Trévoux, le 2 février 2011

 

 

    Quand l'esprit s'exprime à travers une forme particulière, son expression est limitée par cette forme. C'est à dire que quand il n'y a que la mémoire et la pensée, l'esprit ne peut que passer par ces canaux, aussi restreint soient-ils.  

    Alors il n'y a pas création, mais suite et poursuite de "ce qui est", l'homme ne fait que répéter ce qui fait sa vie. Et jamais le parfum d'une fleur nouvelle ne vient embaumer son coeur, jamais une senteur inconnue ne vient bouleverser la sécurité illusoire, bien établie. Et l'homme finit ainsi sa vie, comme un lit de rivière sans eau, une vie aride se termine. Dans la pauvreté intérieure et dans un esprit déserté par la joie véritable.

 

    Mais quand la mémoire est absente, ou plutôt non utilisé; si le cerveau est silencieux, très tranquille. Quand le mouvement des pensées est suspendu, l'esprit peut alors s'exprimer sans références, sans limites. Alors l'esprit n'est pas déformé par la forme d'une pensée particulière, qu'elle soit une culture traditionnelle ou une tendance contemporaine. Il y a quelque chose d'immense qui entre en existence par ce silence profond, les pensées sont absentes, mais l'homme est en vie, totalement sensible à ce mouvement autre.

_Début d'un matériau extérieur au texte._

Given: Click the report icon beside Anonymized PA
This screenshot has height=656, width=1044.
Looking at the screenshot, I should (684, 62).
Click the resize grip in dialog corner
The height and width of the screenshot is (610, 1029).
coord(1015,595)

Et vraiment dans cet état, le cerveau découvre autre chose que la mémoire, est-ce que vous vous rendez compte de ce que cela veut dire?

    Le cerveau touche une chose jamais vue, jamais connue, c'est comme un bain de jouvence, une source vive.

 

    Là, messieurs, l'esprit peut voir naître un mouvement totalement neuf, non souillé par le passé. Et l'homme découvre cette terre vierge, comme un enfant regarde le soleil du matin, c'est comme le premier matin du monde. Nous pouvons tout créer alors, tout recommencer, tout inventer. L'esprit, l'homme sait par cette perception ce que veut dire " créer", "engendrer".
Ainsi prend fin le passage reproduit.